-- How to complete this task --
The answer must be the full data, restated word for word, with no pictures in it.

(Entries taken from a collection)

.....

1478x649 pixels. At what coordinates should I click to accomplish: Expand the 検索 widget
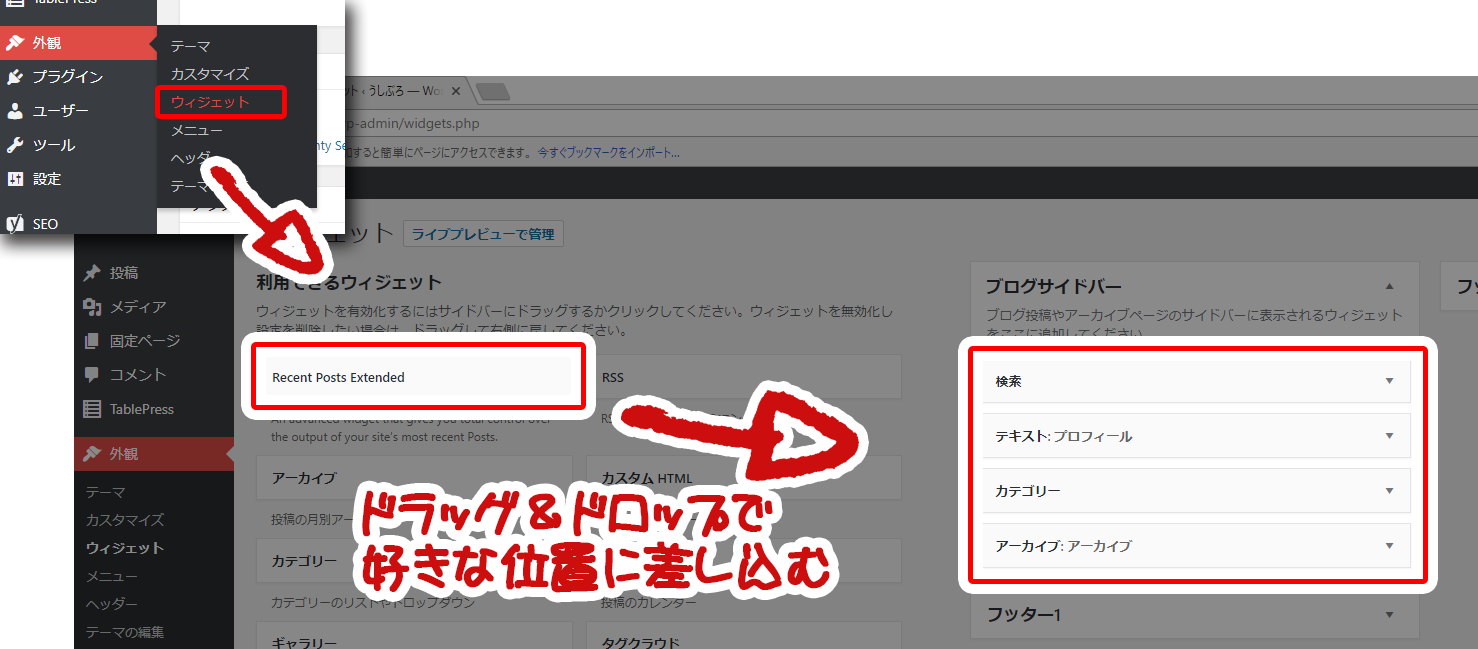pos(1389,381)
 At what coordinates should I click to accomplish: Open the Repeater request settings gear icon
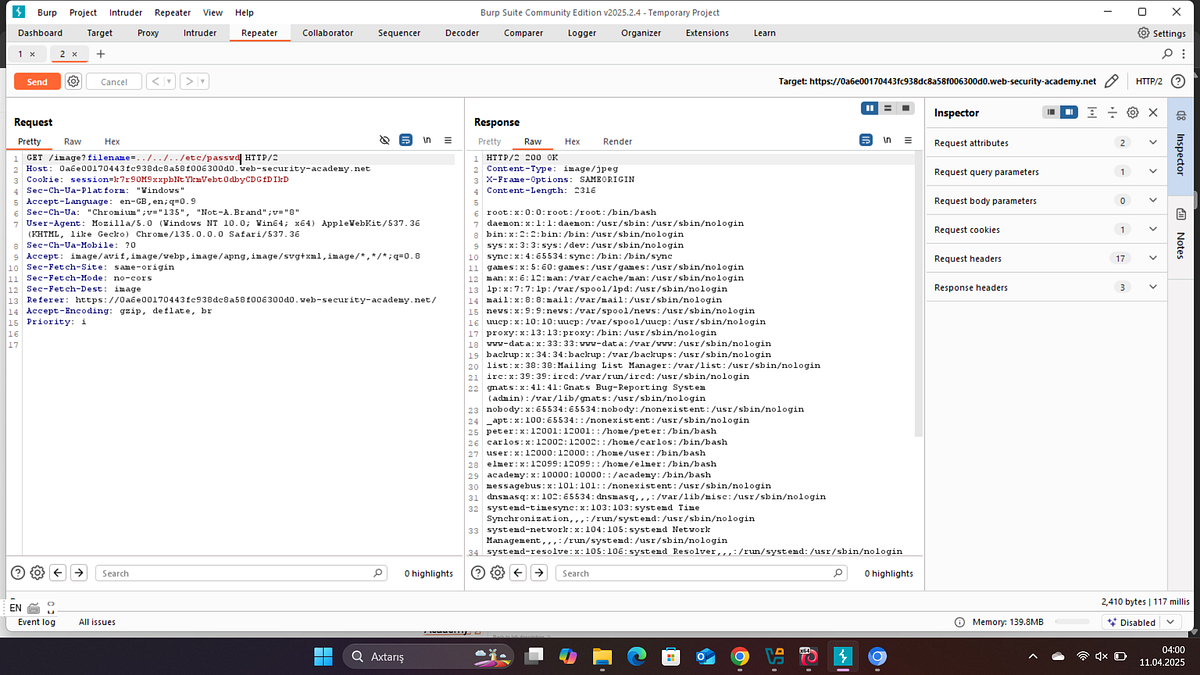[x=73, y=81]
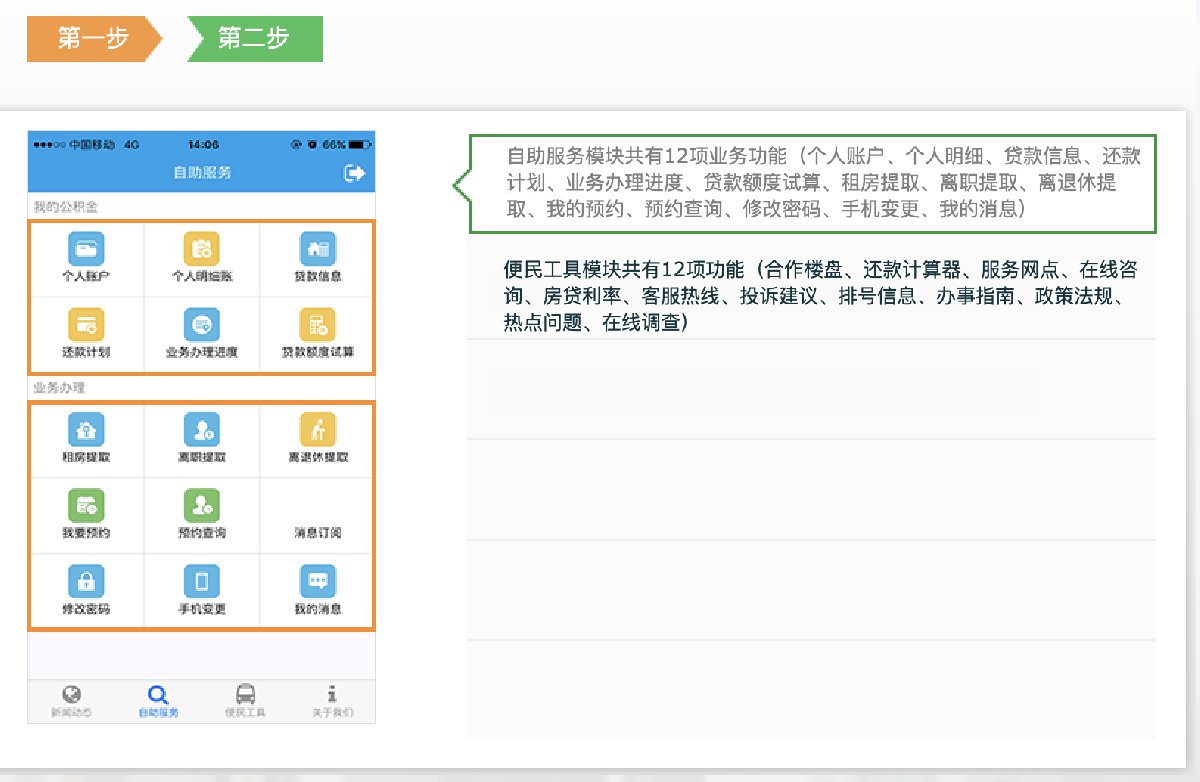Open the 个人账户 icon

(x=86, y=248)
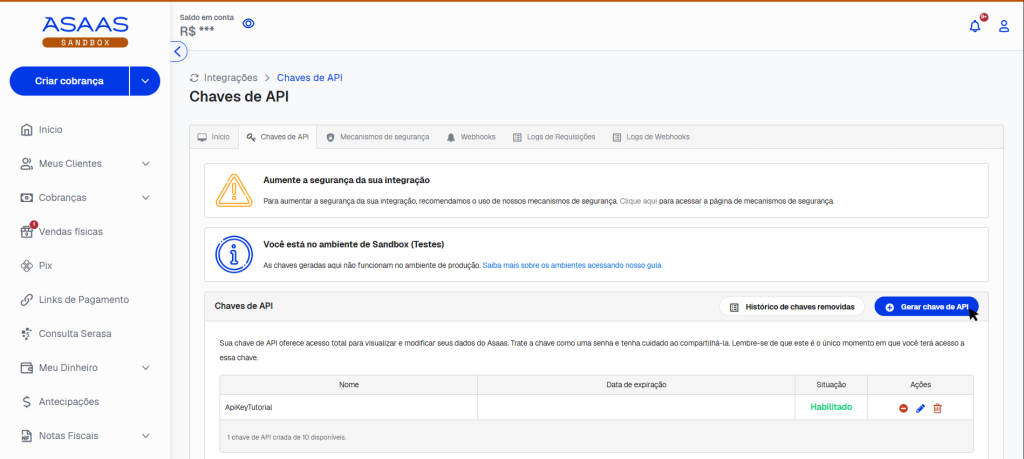Open Histórico de chaves removidas
Image resolution: width=1024 pixels, height=459 pixels.
pos(791,307)
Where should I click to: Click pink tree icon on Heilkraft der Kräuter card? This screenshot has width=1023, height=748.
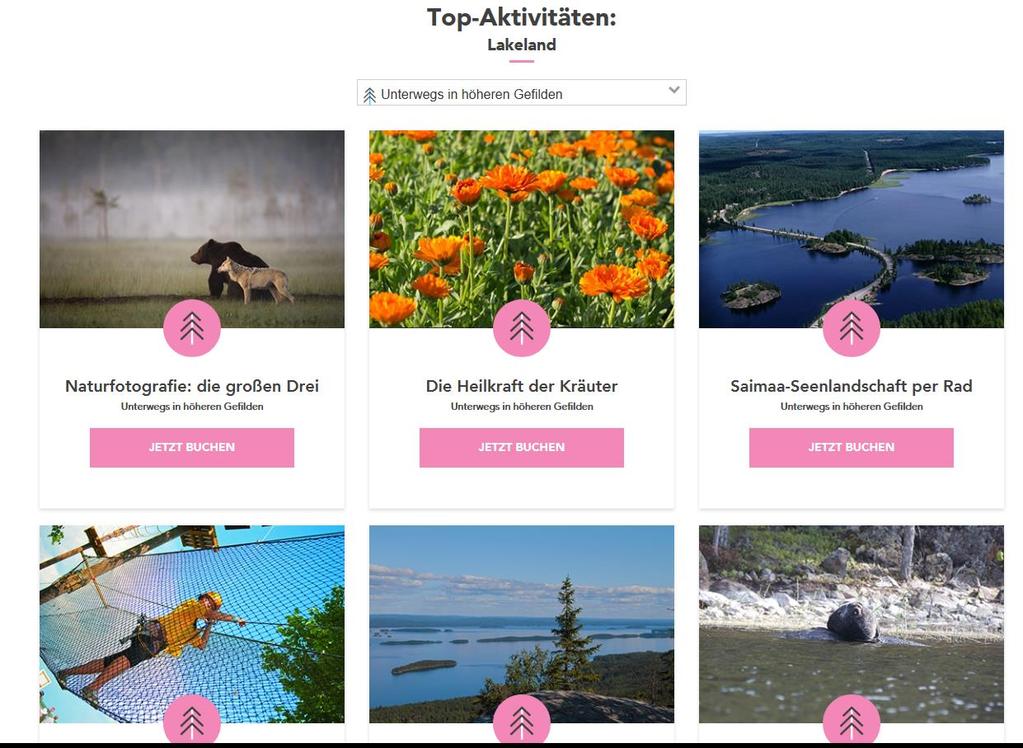pyautogui.click(x=521, y=328)
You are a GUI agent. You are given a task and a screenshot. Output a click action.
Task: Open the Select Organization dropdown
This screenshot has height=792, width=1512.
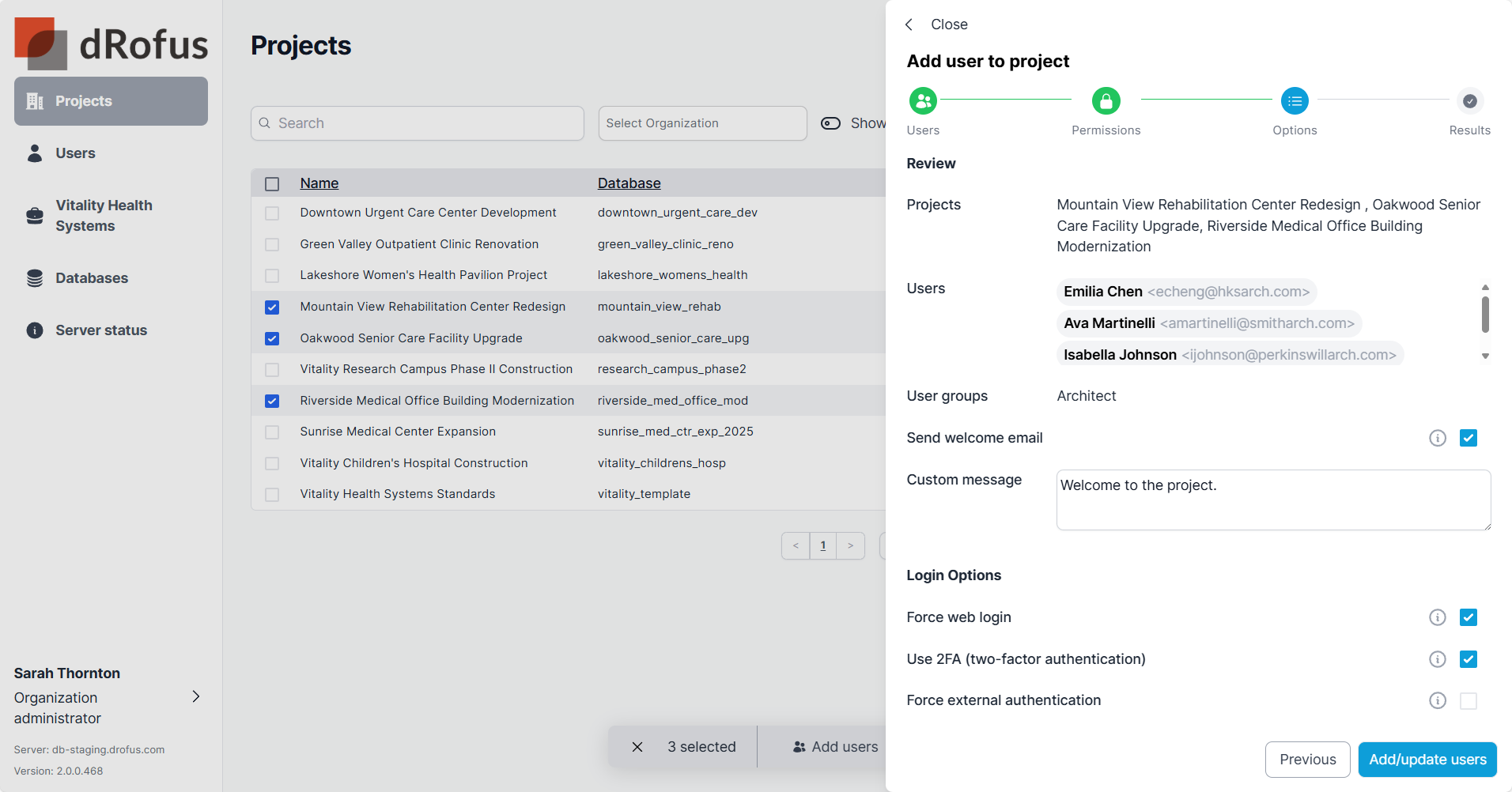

.....

-- Response to this task --
1478x649 pixels. At what coordinates should I click to accomplish: Expand the 検索 widget
pos(1389,381)
 At what coordinates should I click to accomplish: Open the Repeater request settings gear icon
[x=73, y=81]
Open the 个人账户 icon

(x=86, y=248)
Open Histórico de chaves removidas
Image resolution: width=1024 pixels, height=459 pixels.
pos(791,307)
Where should I click to: Click pink tree icon on Heilkraft der Kräuter card? This screenshot has width=1023, height=748.
pyautogui.click(x=521, y=328)
You are a GUI agent. You are given a task and a screenshot. Output a click action.
Task: Open the Select Organization dropdown
This screenshot has height=792, width=1512.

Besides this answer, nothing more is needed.